Today, Nielsen announced it’s acquiring Marketing Analytics, Inc., a leader in analytics and advanced planning software. The company currently has 52 employees, all of whom will join the Nielsen team. The deal also involves the acquisition of other assets, including software and ongoing client projects.
The acquisition’s goal is to enable Nielsen to better provide marketers of consumer goods with the “most complete and timely view of the impact of media and marketing,” the company says in a release. This would be a distinct advantage when developing marketing plans across channels, including online and offline ads, in-store promotions, and consumer promotions.
“Fast moving consumer goods marketers require advanced, real-time, predictive analytic insight,” said John Lewis, president and CEO, Consumer North America, Nielsen. ”By combining Nielsen’s global reach with Marketing Analytics’ expertise and advanced modeling and scenario planning applications, we can drive increased value for our global clients seeking the optimal marketing mix and spending level to maximize their sales.”
Marketing Analytics, founded in 1991, is headquartered in Evanston, Ill. It has historically helped companies measure their marketing plans’ impact by combining deep modeling with expertise in software applications.
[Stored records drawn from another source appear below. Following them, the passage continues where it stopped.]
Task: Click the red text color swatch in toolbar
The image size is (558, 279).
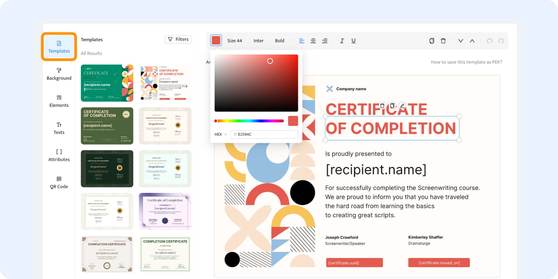Action: (216, 40)
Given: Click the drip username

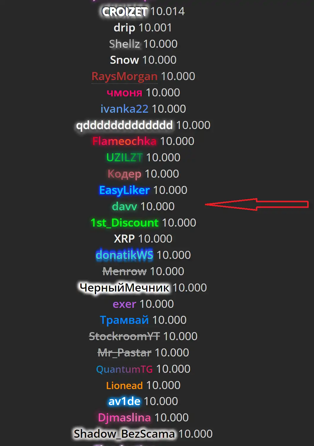Looking at the screenshot, I should click(124, 28).
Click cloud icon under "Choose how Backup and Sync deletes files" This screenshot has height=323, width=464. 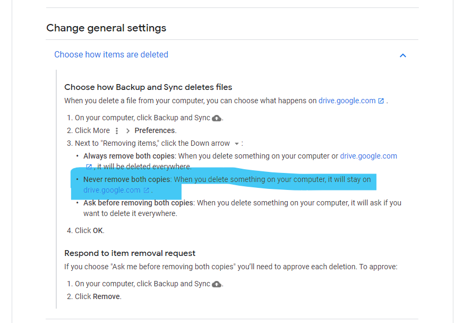click(217, 118)
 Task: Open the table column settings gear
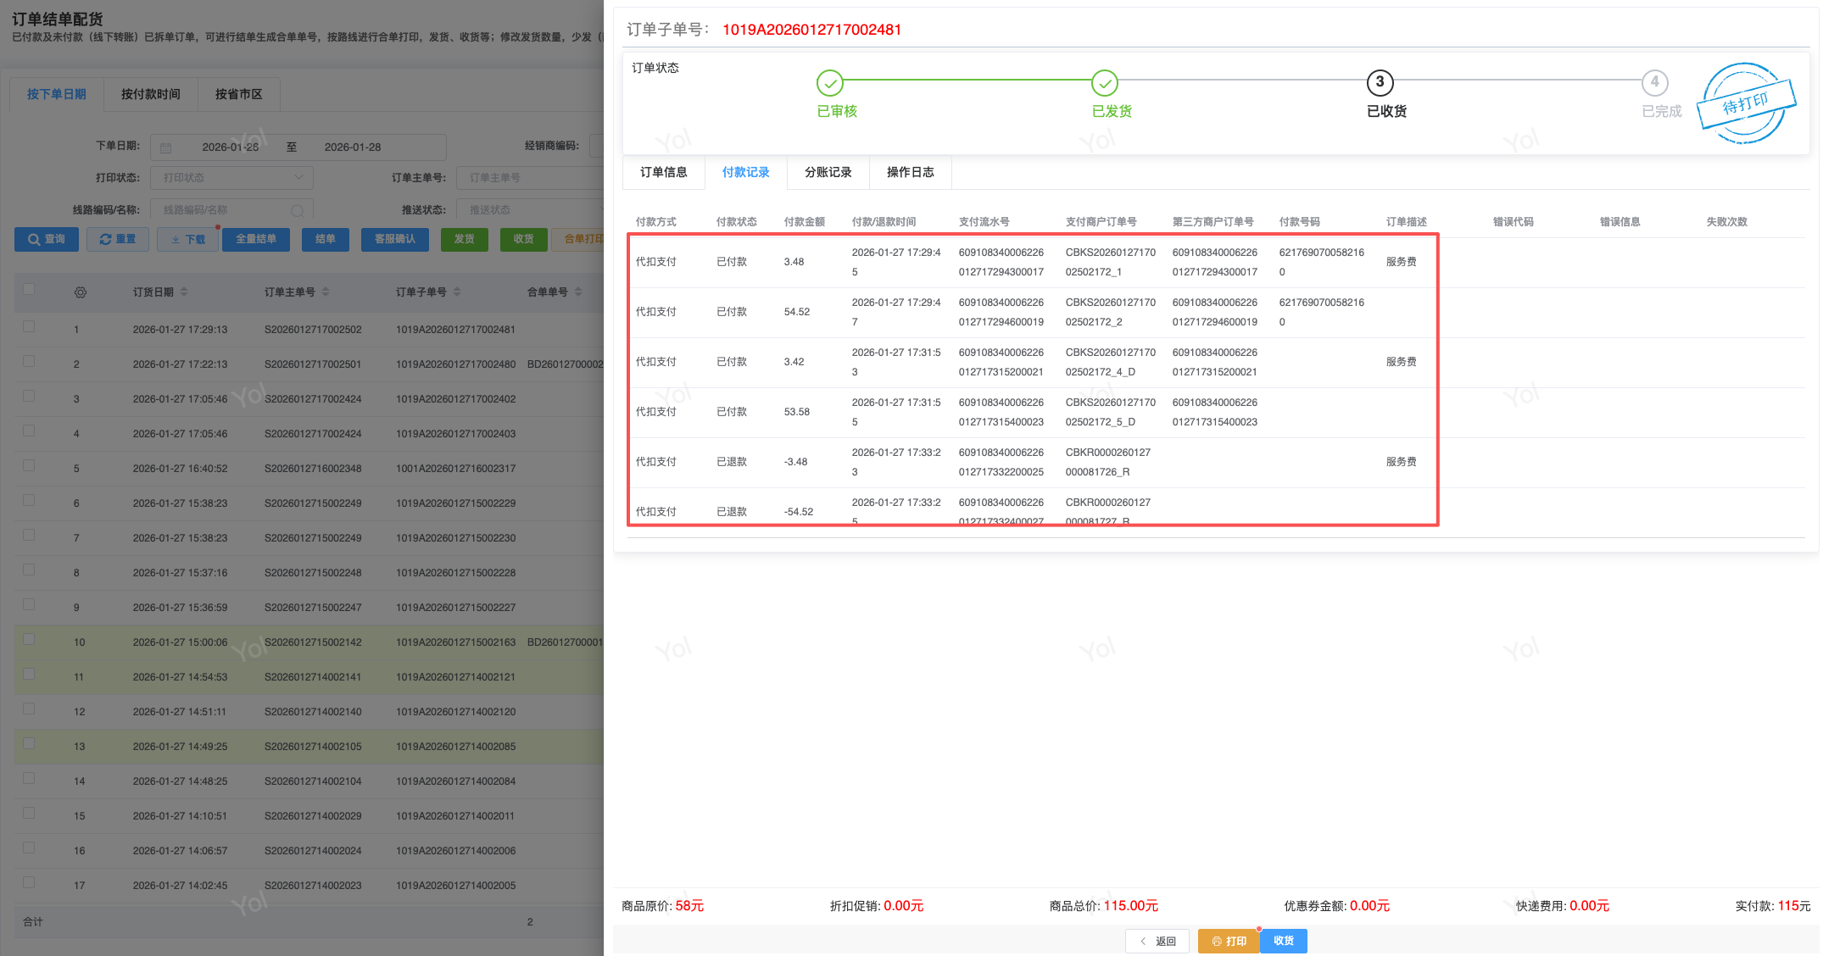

Terms of the deal were not disclosed.
Nielsen is a leading global provider of information and insights into what consumers watch and buy. Nielsen is a information and measurement company with leading market positions in marketing and consumer information, television and other media measurement, online intelligence, mobile measurement, trade shows and related properties. Nielsen has a presence in approximately 100 countries, with headquarters in New York, USA and Diemen, the Netherlands.